Am Wochenende wurde bekannt, dass es eine zweite Akte zu Kurras gibt. Gibt sie mehr Aufschluss über die Hintergründe des Ohnesorg-Falls?

Birthler: Inhaltlich geht nicht viel aus der Akte hervor. Sie sagt nur aus, dass die Führung des Staatssicherheitsdienstes noch 1987 Interesse an Kurras hatte und dass diese Akte im November 1989 eigentlich vernichtet werden sollte.

Wird die Frage, ob die Stasi eine Ermordung von Ohnesorg in Auftrag gab, Ihrer Ansicht nach jemals geklärt werden?

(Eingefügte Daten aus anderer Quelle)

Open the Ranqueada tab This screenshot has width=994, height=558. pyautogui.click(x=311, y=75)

Birthler: Vielleicht nie restlos. Aus den Akten, die uns bislang vorliegen, ergibt sich aber, dass die Stasi von dem Vorfall überrascht wurde. Das spricht gegen einen Auftragsmord.

Im Zusammenhang mit dem Fall Kurras sind auch Forderungen laut geworden, jetzt gezielt mögliche Zusammenhänge zwischen der Stasi und der 68er-Revolte zu klären.

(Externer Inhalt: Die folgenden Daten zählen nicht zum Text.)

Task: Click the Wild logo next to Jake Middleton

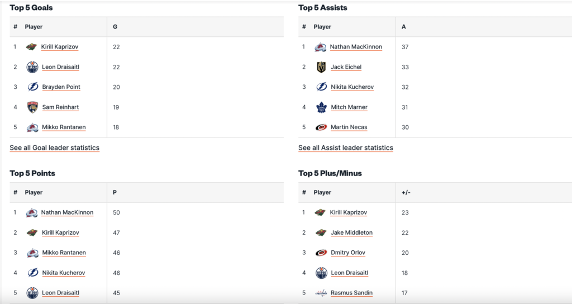Action: point(321,232)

Birthler: Diese Diskussion ist ja schon in vollem Gange. Interessant ist dabei nicht nur die Rolle von Kurras, sondern die Frage, wie weit die West-Berliner Polizei von der Stasi unterwandert war. Immerhin liegt uns ein sogenannter Operativer Vorgang des Ministeriums für Staatssicherheit zur Westberliner Polizei vor, der 180 Bände umfasst.

Könnte der Fall Kurras auch eine Art Katalysator zur weiteren Aufklärung sein?

Birthler: Nach der Veröffentlichung der Kurras-Akte hat die Nachfrage von Forschern zu Unterlagen über das Ende der 60er und den Anfang der 70er Jahre zugenommen, und in den Medien hat eine lebendige Diskussion begonnen. Es ist ja oft der Fall, dass bestimmte Diskussionen erst durch einen konkreten Fall ausgelöst wurden. Denken Sie nur an die aktuelle Debatte, ob die DDR ein Unrechtsstaat war. Das fing auch klein an, und plötzlich diskutiert die halbe Republik darüber. Solche Debatten sind sehr wichtig.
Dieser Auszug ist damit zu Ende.